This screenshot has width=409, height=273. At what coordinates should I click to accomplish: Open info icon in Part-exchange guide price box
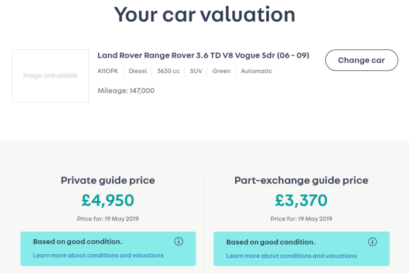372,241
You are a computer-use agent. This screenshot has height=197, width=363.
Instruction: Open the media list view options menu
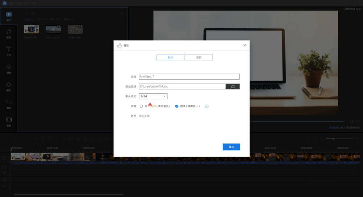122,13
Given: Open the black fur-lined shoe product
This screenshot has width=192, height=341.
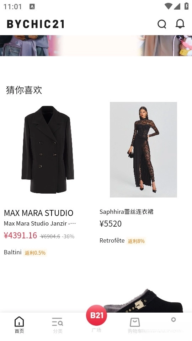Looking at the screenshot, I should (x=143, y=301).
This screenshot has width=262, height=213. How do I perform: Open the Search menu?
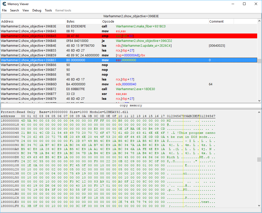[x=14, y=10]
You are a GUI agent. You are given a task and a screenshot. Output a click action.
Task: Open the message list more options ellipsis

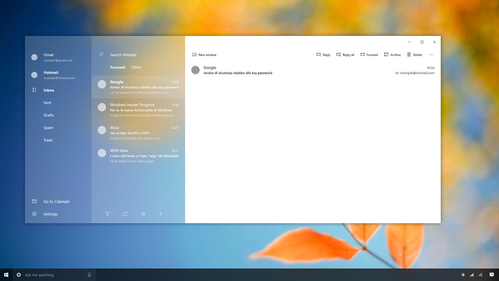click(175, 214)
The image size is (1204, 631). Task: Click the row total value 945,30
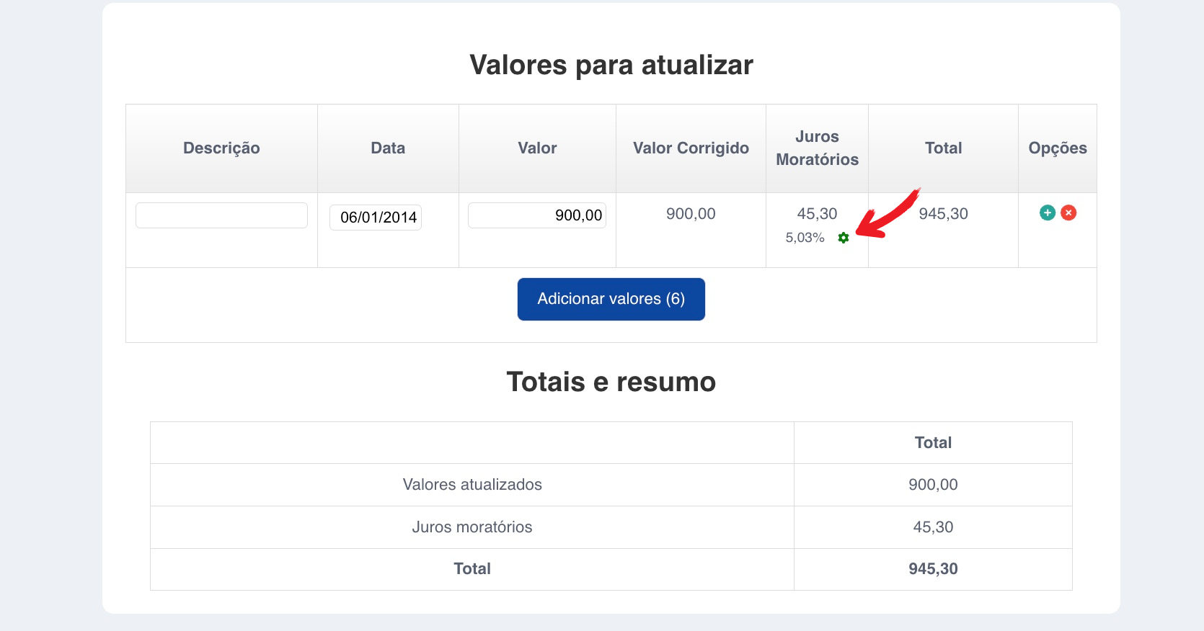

Exercise instructions: Show a copy of each line from the data that includes the word "agent".

Response for this exercise:
You are a computer-use agent. This screenshot has height=197, width=363.
You are a GUI agent. You are given a task and a screenshot. Output a click action.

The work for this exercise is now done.